Le 19 septembre 1870, suite à la capitulation de Napoléon III à Sedan, les prussiens assiègent Paris. Les liaisons avec la province sont coupées. Pour y remédier, les parisiens font décoller quelques ballons pour transporter entre autre des correspondances mais ce procédé est très aléatoire. Des pigeons voyageurs sont employés mais ils ne peuvent acheminer qu’une très faible quantité de messages.

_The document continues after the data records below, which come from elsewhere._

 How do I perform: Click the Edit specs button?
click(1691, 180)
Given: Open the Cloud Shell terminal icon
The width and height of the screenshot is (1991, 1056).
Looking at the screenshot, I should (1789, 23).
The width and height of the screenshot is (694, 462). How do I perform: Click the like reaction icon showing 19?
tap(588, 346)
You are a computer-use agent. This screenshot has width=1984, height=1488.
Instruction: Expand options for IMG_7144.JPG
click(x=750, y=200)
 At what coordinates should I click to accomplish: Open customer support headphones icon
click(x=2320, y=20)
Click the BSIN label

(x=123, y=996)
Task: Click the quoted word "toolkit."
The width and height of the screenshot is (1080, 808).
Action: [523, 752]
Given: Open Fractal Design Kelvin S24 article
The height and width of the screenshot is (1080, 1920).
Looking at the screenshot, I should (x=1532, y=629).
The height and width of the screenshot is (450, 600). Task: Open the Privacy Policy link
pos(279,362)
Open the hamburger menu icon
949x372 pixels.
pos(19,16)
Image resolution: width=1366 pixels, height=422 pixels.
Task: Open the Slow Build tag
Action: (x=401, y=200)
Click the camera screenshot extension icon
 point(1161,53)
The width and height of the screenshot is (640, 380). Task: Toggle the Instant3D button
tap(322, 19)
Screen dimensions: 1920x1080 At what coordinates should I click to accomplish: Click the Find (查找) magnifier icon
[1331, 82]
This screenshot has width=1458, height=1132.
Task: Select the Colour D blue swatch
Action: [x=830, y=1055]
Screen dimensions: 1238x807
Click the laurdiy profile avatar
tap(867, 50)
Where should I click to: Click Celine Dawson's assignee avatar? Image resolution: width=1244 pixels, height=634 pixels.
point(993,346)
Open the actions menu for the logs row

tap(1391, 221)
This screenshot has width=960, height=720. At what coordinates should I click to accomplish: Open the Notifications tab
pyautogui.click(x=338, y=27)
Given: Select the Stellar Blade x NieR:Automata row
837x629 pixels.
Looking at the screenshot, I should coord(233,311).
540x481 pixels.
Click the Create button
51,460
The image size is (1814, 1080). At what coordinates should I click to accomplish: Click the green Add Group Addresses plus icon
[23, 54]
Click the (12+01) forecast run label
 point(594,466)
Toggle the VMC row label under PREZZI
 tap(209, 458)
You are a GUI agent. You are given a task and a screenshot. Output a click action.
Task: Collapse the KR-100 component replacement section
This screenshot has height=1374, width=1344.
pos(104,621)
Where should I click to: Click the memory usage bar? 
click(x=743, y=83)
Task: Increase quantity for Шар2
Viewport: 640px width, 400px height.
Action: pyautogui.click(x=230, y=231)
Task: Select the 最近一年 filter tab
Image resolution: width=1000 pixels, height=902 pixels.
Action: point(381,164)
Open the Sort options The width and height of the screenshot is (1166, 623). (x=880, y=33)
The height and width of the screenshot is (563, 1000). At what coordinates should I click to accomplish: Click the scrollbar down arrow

Divers inventeurs recherchent une solution par voie fluviale. Le projet de faire circuler du courrier dans une boite hermétique focalise les espoirs. Une boule sphérique construite en zinc, munie d’ailettes latérales de nature à la faire avancer même au fond d’un cours d’eau est conçue par Mrs Delort, Robert et Vonoven. Creuse de 20 cm de diamètre, elle peut contenir entre 5 et 600 lettres dont le poids est limité à 4 grammes. On imagine qu’elle serait immergée dans la Seine peu avant Paris et récupérée par un filet barrant le cours du fleuve dans la capitale. Le système de boule est testé dans la Bièvre, il est jugé viable. La construction est lancée.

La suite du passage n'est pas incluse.